## Given text:
====

Ruffati v. Societe Anonyme des Mines de Lexington

Decision Date27 July 1894
Docket Number487
CourtUtah Supreme Court
PartiesJOSEPH RUFFATTI, RESPONDENT, v. SOCIETE ANONYME DES MINES DE LEXINGTON, A CORPORATION, APPELLANT. [1]

APPEAL from the District Court of the Third Judicial District. Hon George W. Bartch, Judge.

Action by Joseph Ruffatti against Societe Anonyme Des Mines De Lexington and another to recover damages for breach of contract. From a judgment for plaintiff against the company it appeals. The opinion states the facts except the following: There was an agreement entered into in open court between the counsel in the case and noted by the reporter that either counsel might take any exceptions to the charge given or any part of it, or the refusal to give any charge requested, but no exceptions were afterwards extended upon the record.

Affirmed.

Messrs. Marshall & Royle, for appellant.

====

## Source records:
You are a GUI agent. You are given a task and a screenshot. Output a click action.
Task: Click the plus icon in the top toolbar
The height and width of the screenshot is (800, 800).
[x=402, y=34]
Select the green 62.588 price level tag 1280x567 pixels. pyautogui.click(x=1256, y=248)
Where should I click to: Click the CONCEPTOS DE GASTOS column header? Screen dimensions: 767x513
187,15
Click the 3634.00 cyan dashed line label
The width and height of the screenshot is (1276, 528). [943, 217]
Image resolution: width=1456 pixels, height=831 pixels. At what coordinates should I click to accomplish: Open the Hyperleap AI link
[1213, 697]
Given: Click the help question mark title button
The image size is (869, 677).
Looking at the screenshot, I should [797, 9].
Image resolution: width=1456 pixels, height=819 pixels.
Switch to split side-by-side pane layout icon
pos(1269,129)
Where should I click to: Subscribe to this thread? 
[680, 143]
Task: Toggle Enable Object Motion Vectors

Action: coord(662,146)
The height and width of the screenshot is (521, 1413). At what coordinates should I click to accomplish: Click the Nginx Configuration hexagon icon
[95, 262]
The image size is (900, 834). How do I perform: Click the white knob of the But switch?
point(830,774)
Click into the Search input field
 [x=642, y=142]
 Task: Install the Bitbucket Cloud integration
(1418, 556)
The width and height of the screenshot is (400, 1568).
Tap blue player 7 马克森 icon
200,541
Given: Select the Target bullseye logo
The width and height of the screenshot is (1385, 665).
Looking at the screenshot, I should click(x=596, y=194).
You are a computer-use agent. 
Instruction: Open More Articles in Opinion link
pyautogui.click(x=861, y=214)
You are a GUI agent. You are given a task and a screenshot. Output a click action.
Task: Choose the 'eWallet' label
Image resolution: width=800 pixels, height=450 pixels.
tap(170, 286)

====

## Stated exercise 1:
Render this sentence from the case summary into Spanish: "From a judgment for plaintiff against the company it appeals."
## Stated exercise 2:
Pick up the case summary after its final line, "Messrs. Marshall & Royle, for appellant.", and write what comes next.
These records are separate material from the case summary.

## Written reply 1:
De una sentencia a favor del demandante contra la compañía, esta apela.

## Written reply 2:
No facts were in issue unless charged in the complaint, and no relief should have been granted upon proof of any contract not set up in the complaint, nor should the court or the jury have given any weight to the evidence of any contract which varied materially from the one set up in the complaint. There is a material variance between the allegations and the proof. The complaint set out the contract between the company and Lavagnino. The jury found in favor of Lavagnino but against the company, but the plaintiff testifies that he knew no one in the contract but Lavagnino. He answered that Lavagnino only owed him, and that the company did not owe him. The complaint was not amended, nor was any application made to amend. 2 Comp. Laws 1888, §§ 3252, 3254; Sling v. Insurance Co., 7 Utah, 443; Stout v. Coffin, 28 Cal. 67; Mondran v. Goux, 51 Cal. 151; McCord v. Seale, 56 Cal. 264; Burke v. Levy, 68 Cal. 32; Von Dratchenfels v. Doolittle, 77 Cal. 296. Even if there was such a contract as that set out in the complaint, plaintiff cannot recover because he did not comply with its terms. The evidence all shows that the work was not done in a proper and miner-like manner. The court erred in permitting plaintiff, under a motion to amend the complaint, to add a verification thereto, when there was no verification or attempt at verification of the two preceding complaints; and also erred in overruling defendant's motion to strike out the verification. First, because the verification is no part of the complaint, and leave to amend the complaint would not authorize the addition of a verification. 1 Nash's Pleads. and Pr. 271; 1 Estes Plead. § 280; Survivor v. McAvoy, 6 How. Pr. 200.

Mr. Richard B. Shepard, Mr. H. O. Shepard, Mr. J. M. Bowman and Mr. A. N. Cherry, for respondent.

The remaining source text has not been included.